* Brano di partenza *
● ● ● ● ●
Perché tutto questo? Semplice, il ragazzo era bianco ed indossava un cappello rosso con la scritta “MAGA”, iniziali di Make American Great  Agan, cioè “Fa che l’America torni ad essere di nuovo grande”, che è stato lo slogan elettorale di Trump. E quale miglior occasione per poter attaccare Trump ed i suoi elettori? I media schierati americani non si sono fatti scrupoli di attaccare un teenager per attaccare in realtà Trump.

Al danno si è aggiunta la beffa. In un impeto di adesione al Politicamente Corretto, sia la diocesi di Covington, cui appartiene la scuola frequentata dal giovane, sia altre arcidiocesi, e persino alcuni rappresentanti della stessa Marcia per la vita, senza una preventiva verifica dei fatti, senza alcuna prudenza, senza alcuna attesa per la visione di altri video, che pure erano numerosi, hanno subito stigmatizzato l’episodio, esprimendo da una parte solidarietà al nativo americano e, dall’altra, una reprimenda nei confronti del ragazzo. Tanto che la stessa scuola cattolica frequentata dal teenager aveva aperto un’azione disciplinare che sarebbe potuta sfociare nella sua espulsione per atti di razzismo.

Nè le diocesi, nè i responsabili della Marcia della vita hanno capito quale fosse il vero obiettivo di certi media: oscurare la Marcia della vita, anzi, infangarla, perché ogni anno, con sempre maggiore vigore e partecipazione, porta alla ribalta il problema dell’aborto, una spina nel fianco di una certa cultura.

Purtroppo, sia le diocesi, sia i responsabili della Marcia per la vita ci sono cascati, e si sono uniti, involontariamente, alla campagna di odio verso il povero ragazzo, ma, in realtà, verso loro stessi. Un’involontaria azione autolesionistica. Così, un gruppo di ragazzi adolescenti che non avevano fatto nulla di male, ma che erano stati scelti come bersaglio opportunistico, sono stati oggetto di una aggressiva e senza scrupoli denuncia pubblica.
● ● ● ● ●
* Consegna *
Prosegui il brano sul ragazzo con il cappello «MAGA» e sulla Marcia per la vita, scrivendone il seguito a partire dalla sua ultima frase. Il materiale che segue proviene da una fonte diversa da quella del brano.

* Estratto dei dati *
● ● ● ● ●
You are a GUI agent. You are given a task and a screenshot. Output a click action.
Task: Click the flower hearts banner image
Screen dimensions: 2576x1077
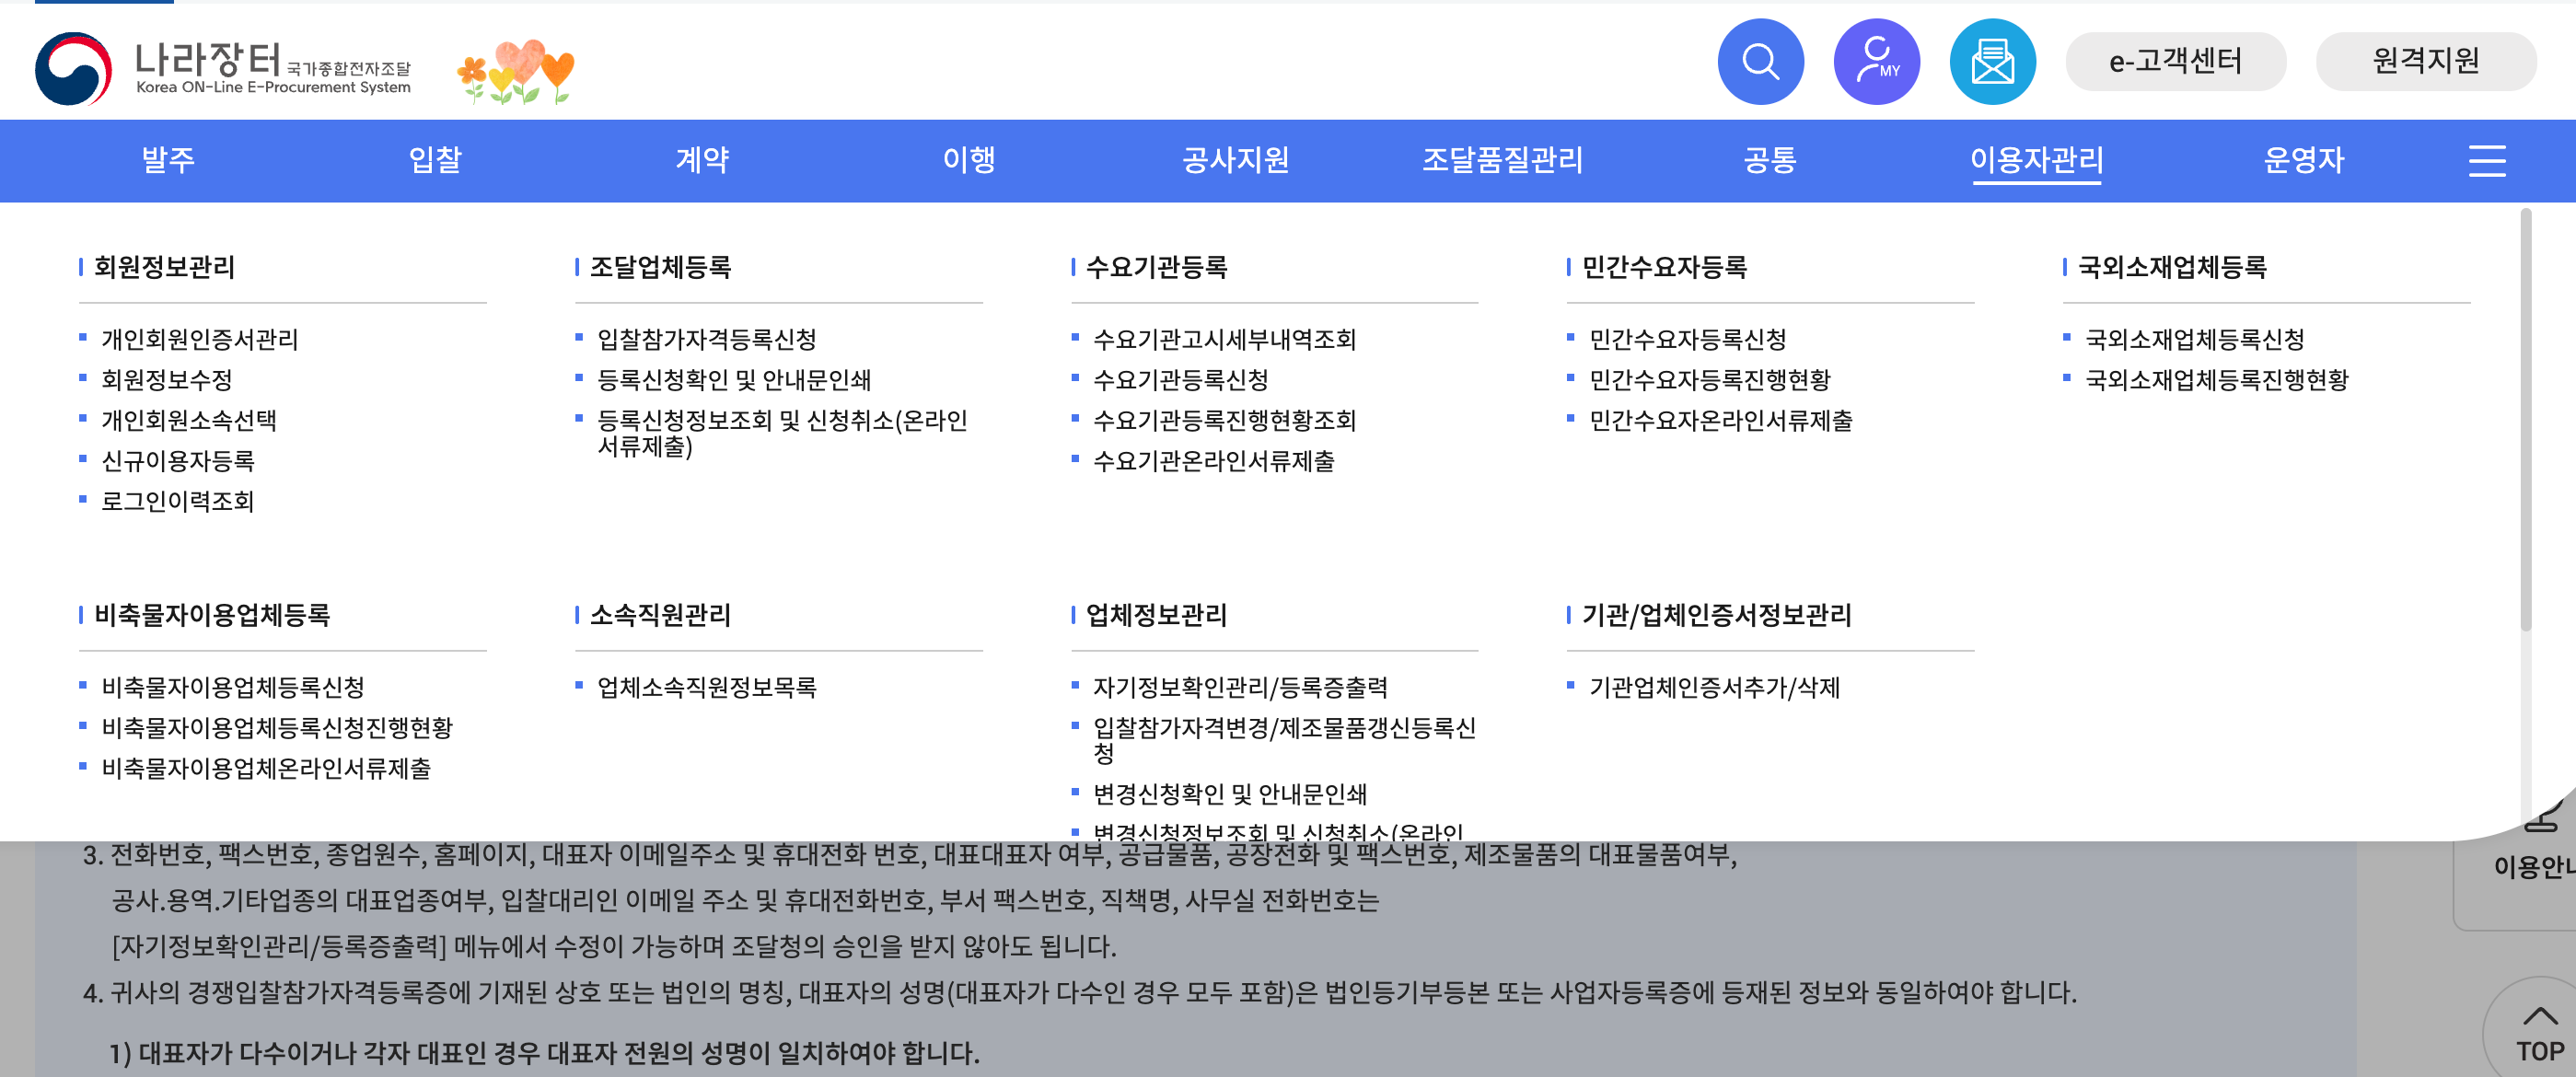click(516, 72)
● ● ● ● ●
* Svolgimento *
Invece, bastava essere prudenti e verificare i fatti, anche attraverso l’ausilio dei filmati (vedere quello in fondo a questo articolo). E invece no, alcuni vescovi hanno ritenuto di sposare da subito la vulgata del razzismo dei bianchi trumpiani nei confronti di persone native americane.

Però, per fortuna, molti siti internet e giornali cattolici non mainstream, alcuni direbbero di stampo conservatore e/o tradizionalista, si sono subito levati a difesa del giovane, costringendo le diocesi a riconsiderare i loro precedenti comunicati ufficiali. Solo dopo qualche giorno le diocesi, scusandosi, hanno dovuto ammettere di essersi sbagliate.

La stessa diocesi di Covington ha istruito una indagine interna che ha confermato pienamente la versione dello studente, discolpandolo. Anzi confermando che i fatti erano stati totalmente stravolti.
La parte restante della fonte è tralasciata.